Crucially, the macro/financial backdrop was supportive: the rand strengthened significantly and SA 10-year yields declined to 8.04% (down 0.18% on the month)—a constructive combination that tends to lower the discount rate for domestic assets and support rate-sensitive exposures such as listed property and financials.

Outlook: South Africa remains supported by attractive real yields and commodity leverage, but as always, local assets remain sensitive to shifts in global risk appetite. The strong start to 2026 supports staying invested, but with disciplined sizing and balanced offshore diversification.

Currencies – Softer Dollar Tailwind, Rand Strength Continues

Key Moves:

  • GBP/USD: +2.09% (to 1.37)
  • USD/ZAR: -2.68% (to 16.13)
  • GBP/ZAR: -1.04% (to 22.05)
  • EUR/ZAR: -1.65% (to 19.12)

Currency moves reinforced a constructive EM tailwind: the rand strengthened meaningfully against the dollar and also advanced against the euro and sterling. A softer dollar environment typically supports commodities and EM assets—both relevant for South Africa.

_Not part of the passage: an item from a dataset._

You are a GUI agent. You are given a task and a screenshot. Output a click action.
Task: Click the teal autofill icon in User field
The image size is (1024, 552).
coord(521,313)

Commodities – Supportive Backdrop, Risk Hedge Remains Relevant

Your broader January inputs highlight strong commodity performance early in the year, with gold and energy responding to a combination of geopolitical risk and tightening seasonal supply/demand dynamics. In portfolio terms, the key point is less about precise month-to-month commodity calls and more about role clarity: commodities and gold can be effective shock absorbers when geopolitical risk rises and markets experience volatility spikes.

Fixed Income – Developed Market Yields Firm, SA Yields Fall Further

10-Year Benchmark Yields (End-Jan | MoM change):

  • United States: 4.24% | +0.06%
  • United Kingdom: 4.53% | +0.06%
  • Germany: 2.84% | -0.02%
  • Japan: 2.25% | +0.17%
  • South Africa: 8.04% | -0.18%

January reflected dispersion across sovereign bond markets. Developed-market yields were modestly higher overall, consistent with firmer activity data and a reassessment of the timing of rate cuts. Japan saw a larger move in yields relative to peers. By contrast, South African yields declined, reinforcing the constructive local fixed income backdrop and supporting domestic, rate-sensitive asset classes.

Final Thoughts – Broadening Supports Diversification, Stay Balanced and Disciplined

January’s message is constructive: equity leadership continued to broaden beyond U.S. technology, with stronger participation from Europe and Asia, while South Africa benefited from a strong resources rally, a firmer rand and falling long bond yields. At the same time, bonds were a reminder that the “carry” component matters more than relying on capital gains, particularly in markets where growth resilience delays the easing cycle.

What this means for portfolios:

  • Avoid concentration risk: maintain exposure to global growth, but diversify across regions and sectors.
  • Stay regionally diversified: Europe and Asia contributed meaningfully, consistent with a broader 2026 opportunity set.
  • Retain quality bond exposure: local SA bonds remain valuable for real yield and diversification; DM curves remain more rate-sensitive.
  • Keep diversifiers in the mix: gold and alternatives can improve resilience during geopolitical volatility.